Once a piece of wool is finished thread it through the back stitches and trim.
Then finally after concentration and steadiness your postcard will be finished ready to display as you please. I’m sure it will be looking gorgeous! I love referring to vintage postcards as ‘little vintage tweets!’
I can’t help but draw a parallel between vintage postcards and Twitter and find the comparison fascinating. Postcards were after all short updates about someone’s life limited by the number of words they could fit onto the piece of card. Similarly Twitter restricts the number of characters you can use to write a digital update on its platform. Postcards originated from as early as 1840 but had their golden age between 1902 and 1928. They were back then the prime networking tool of their day. Following the war they became less used as new forms of communication became more popular like telephones. Similarly Twitter is being squeezed today by new platforms competing to be the next big social network.
The oldest postcard on record in the UK is of that sent by Theodore Hook a play-write and novelist from Fulham in London who sent the postcard to himself in 1840. Most probably a joke, it featured a caricature of postal workers and a penny black stamp. Postcards not only give us insight into how new forms of communication are adopted and adapted but also a social understanding of past times. In 1902 Britain was the first country to make space for the prominence and importance of an image and moved the address and stamp to one side.
Postcards sent from holiday destinations were probably the most common types of postcards sent.

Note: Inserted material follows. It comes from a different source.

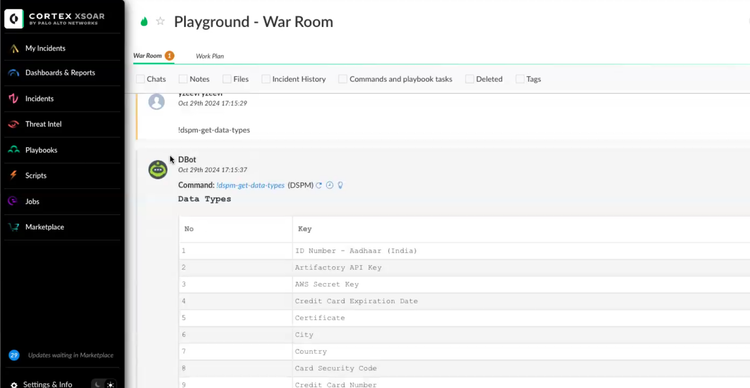Open the Playbooks section

(x=41, y=150)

My interest is in floral postcards often sent as birthday cards or as notes and tokens of love. They are such a sentimental souvenir of the past. However I can’t help but feel I’m invading someone’s privacy by reading what is written on the back and similarly eek when I read anything too personal about somebody through social media. Postcards were only meant to be read by one person or household unlike most of today’s digital messages. Postcards feel far more personal to me today than a simple tweet or digital message. They still seem more considered and thoughtful! Ensuring a stamp is at hand and a letter box remembered on the correct day shows more dedication than pressing ‘send’.
Go make someone’s day and send them a little piece of home made vintage!
Sources for finding vintage postcards:
Postcard Pages is a great website which lists forthcoming local postcard fairs in the UK.
USA based Old Postcards claim they have the biggest offering of postcards to the world so definitely also worth a look if you are after something specific!